One of the more unusual things I’ve noticed about the blogosphere is the way that discrimination disappears. The people I read, the people I link to, the people who read this blog, whatever cut I choose, everything seems to level out. Barriers to entry are low, and, despite recent blogosphere events, threats to personal space are also low. This is something enterprises strive to do, yet it happens naturally on the blogosphere. The power of volunteers.
Maybe that’s why the concept of unconferences really caught on. Not because people wanted to rebel against the establishment per se, but because the traditional conference process had the traditional discriminatory walls built in.
BTW, the kernel for this post was a comment by Hazel on a recent cricket post of mine. And here’s something I couldn’t do before, point Hazel towards a knitting blog that I’ve visited a few times, one that appears to be received well. While I’ve never met the author of the blog, we have a connection. Children at the same school. How did I find out? Conversation over dinner with other parents whom we’re close to.
So there’s something else that blogs help me do. Connect people I’ve never met with people I’ve never met.
It’s been a great week for me, a week where I could connect with old college friends while they were playing a reunion gig thousands of miles away. Yes it could have happened with snail mail or telephone, but it didn’t. It happened because of blogs. [Thanks, Chukti. It was great to be able to speak to Bertie and Fuzz, though I missed Mel].

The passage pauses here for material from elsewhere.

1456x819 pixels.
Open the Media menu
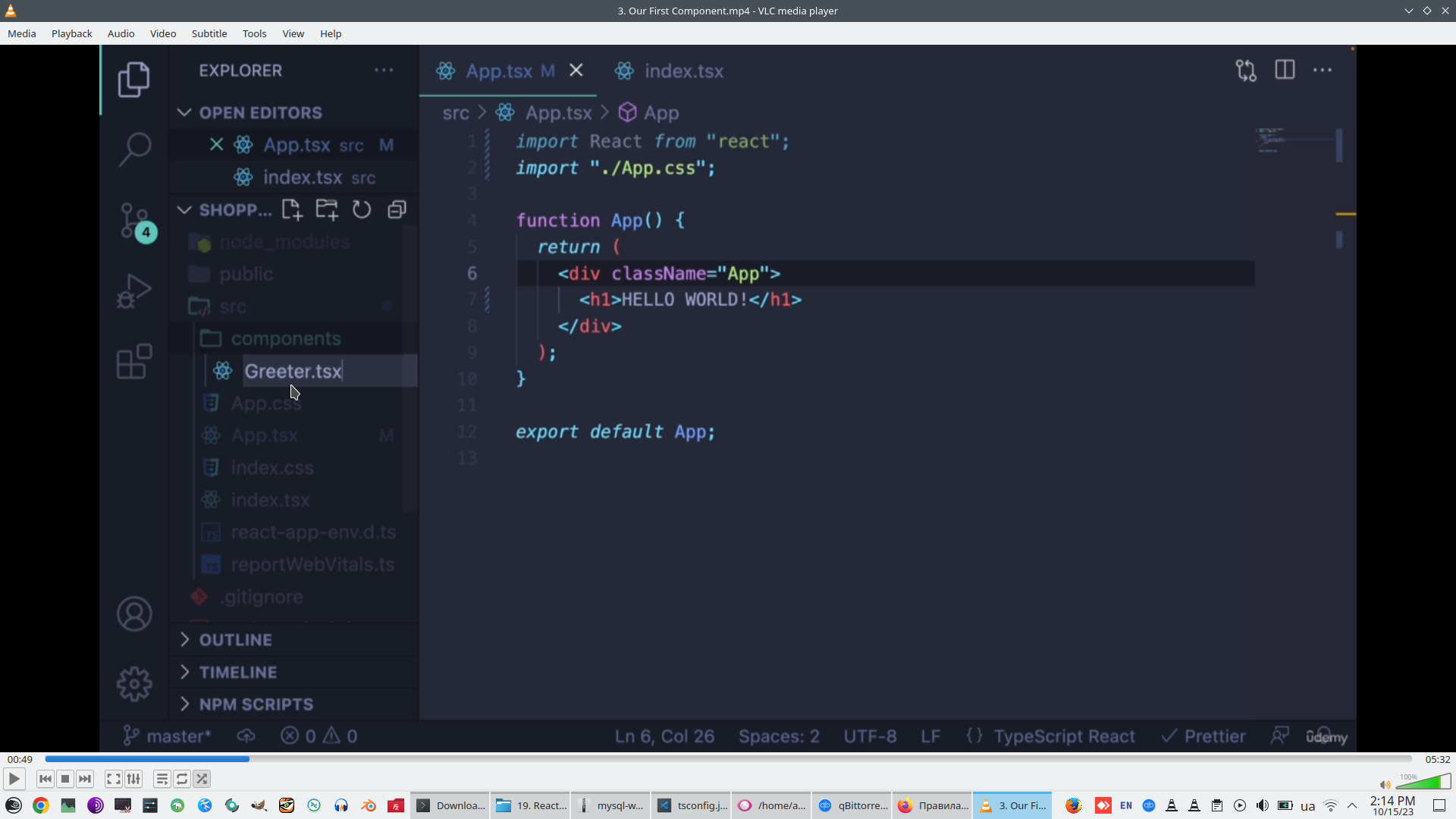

Saw this, serendipitously, via Boing Boing:
Multiple surveys confirm that females outnumber males online in the US, with “no significant gender gap in internet usage”.
I believe Pew was signalling this anyway, but I’d be interested in seeing the statistics about gender or age or nationality and their relationships with blogs. Dave the LifeKludger has made the point of the enfrachising power of the web before, and powerfully.